High Summer Madness
Those of us fortunate enough not to have had to bale out our houses or swim for help over the weekend were making the most of a few hours of sunshine over the high summer weekend. Things started off well enough on Thursday night when the delightful Lady be Good opened in Regent’s Park.
The irrepressible Su Pollard, last seen in Menopause the Musical, and not a whit abashed, was in the stalls, cheering up the rest of us and cheering on the cast. In fact, she had to be more or less restrained from running onto the stage to embrace the band.
On Friday, I took my friend and neigbour, the actor William Hoyland, to the Test Match at Lord’s. It rained until mid-day then got serious with a dramatic monsoon. The old red pavilion evaporated in a smoky mist and a small lake formed in front of the Mound Stand.
Miraculously, the outfield was drained, play started, and we had five hours of eventful cricket. Bill, who has played many a silky prosecutor in the series of tribunal plays at the Tricycle, has lately completed a new film with Angelina Jolie, A Mighty Heart. He confirms that Angelina is indeed covered in tattoos from head to foot. How does he know this? He avoids this question by confirming that he is “Jolie” good friends with Brad Pitt, too! We can see the film in September.
The rest of my weekend is structured around the matinees of Twelfth Night in Chichester and Love’s Labour’s Lost at the Globe. In the first, an Edwardian melancholic lament set in a great conservatory, owing much to Trevor Nunnn’s film, Patrick Stewart is indeed a fine Malvolio, but the show is completely stolen by Michael Feast’s brilliant Feste, possibly the best I’ve ever seen. Feast plays him as a battered old vaudevillian, with a Punch and Judy act; but his attack, and take, on every tricky line and so-called joke, is a marvel of technical invention.

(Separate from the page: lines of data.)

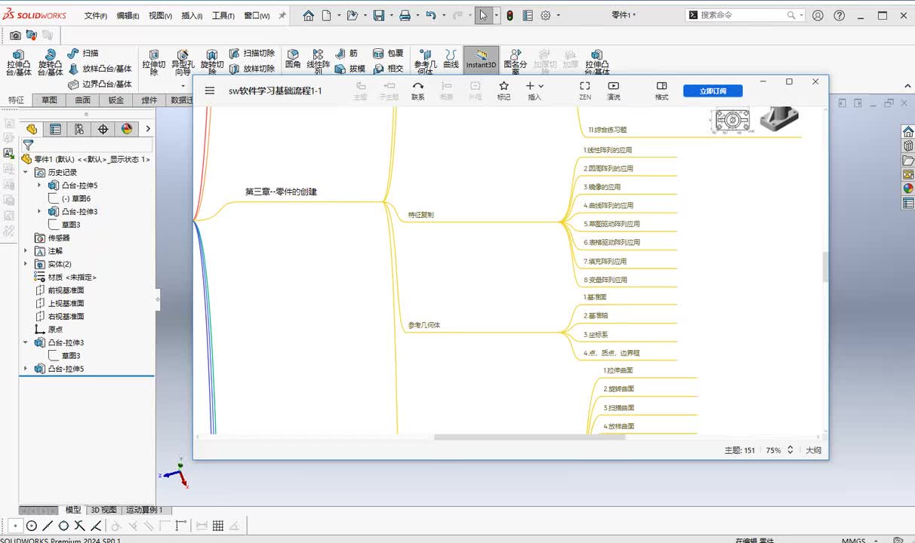The height and width of the screenshot is (543, 915).
Task: Open the PropertyManager tab icon
Action: coord(55,129)
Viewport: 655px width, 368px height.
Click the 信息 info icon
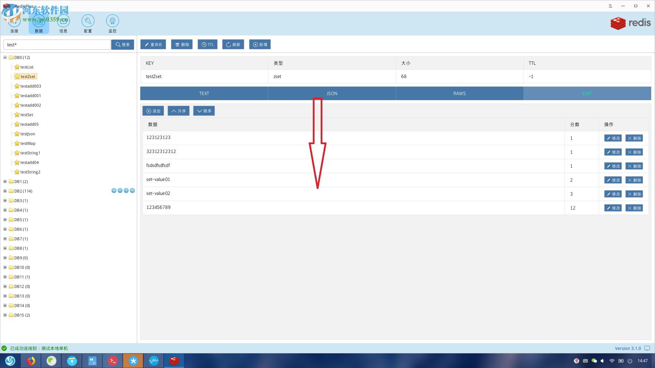63,21
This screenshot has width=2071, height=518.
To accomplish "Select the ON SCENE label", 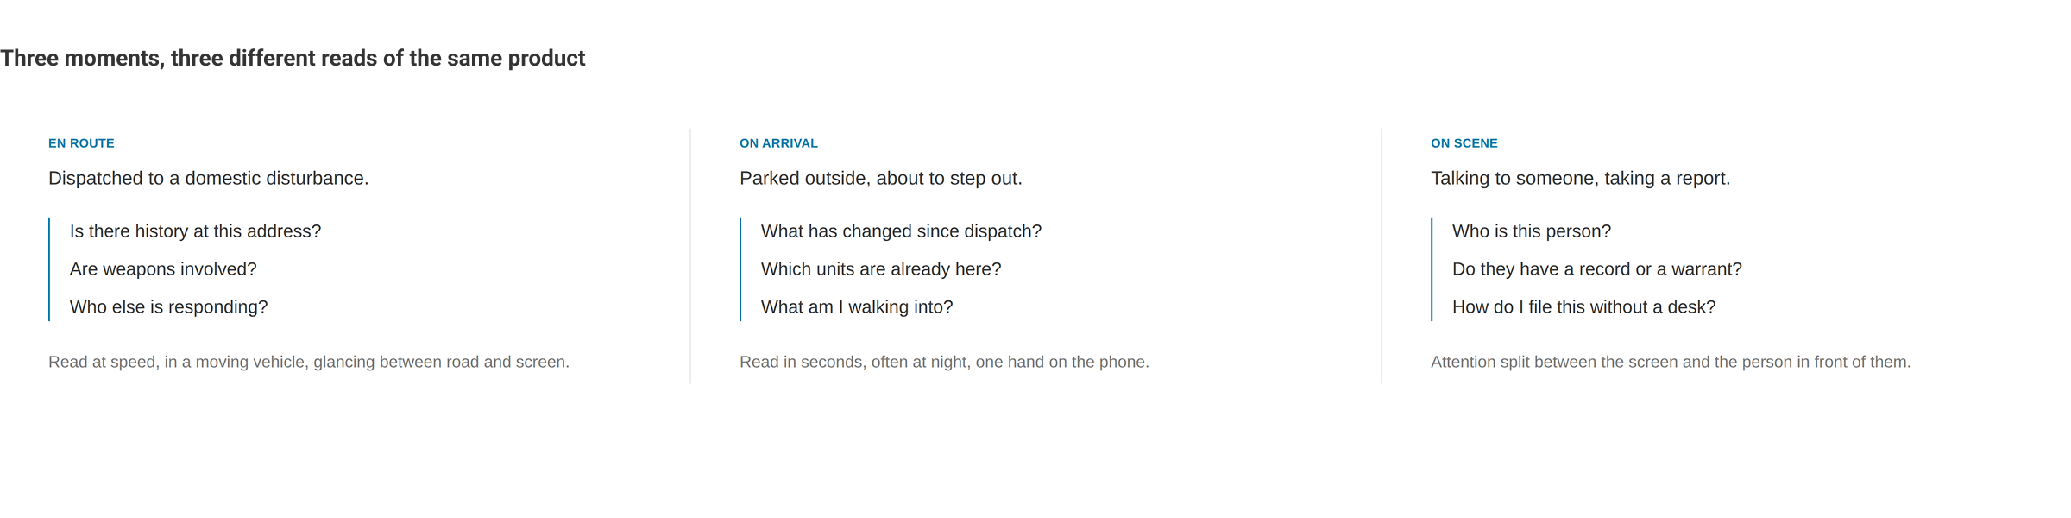I will pyautogui.click(x=1464, y=143).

Love’s Labour’s Lost is the least good of the Shakespeares I’ve seen at the Globe this season, but a packed audience is surprised and indeed transported by this delightful comedy.
Any schadenfreude at others’ floods of misfortune is stifled first thing on Monday morning when our street has its electrictiy cut off for six hours during some re-wiring work in the neighbourhood. Oh yes, and my mobile phone goes down.
All is not lost. I nip off to a lovely lunchtime Prom at the Cadogan Hall with a short world premiere by an American composer new to me, Aaron Jay Kernis, and a pair of sad and soothing violin sonatas by Mozart and Elgar. Going home, I get lucky: the Northern Line is working, even if my phone isn’t.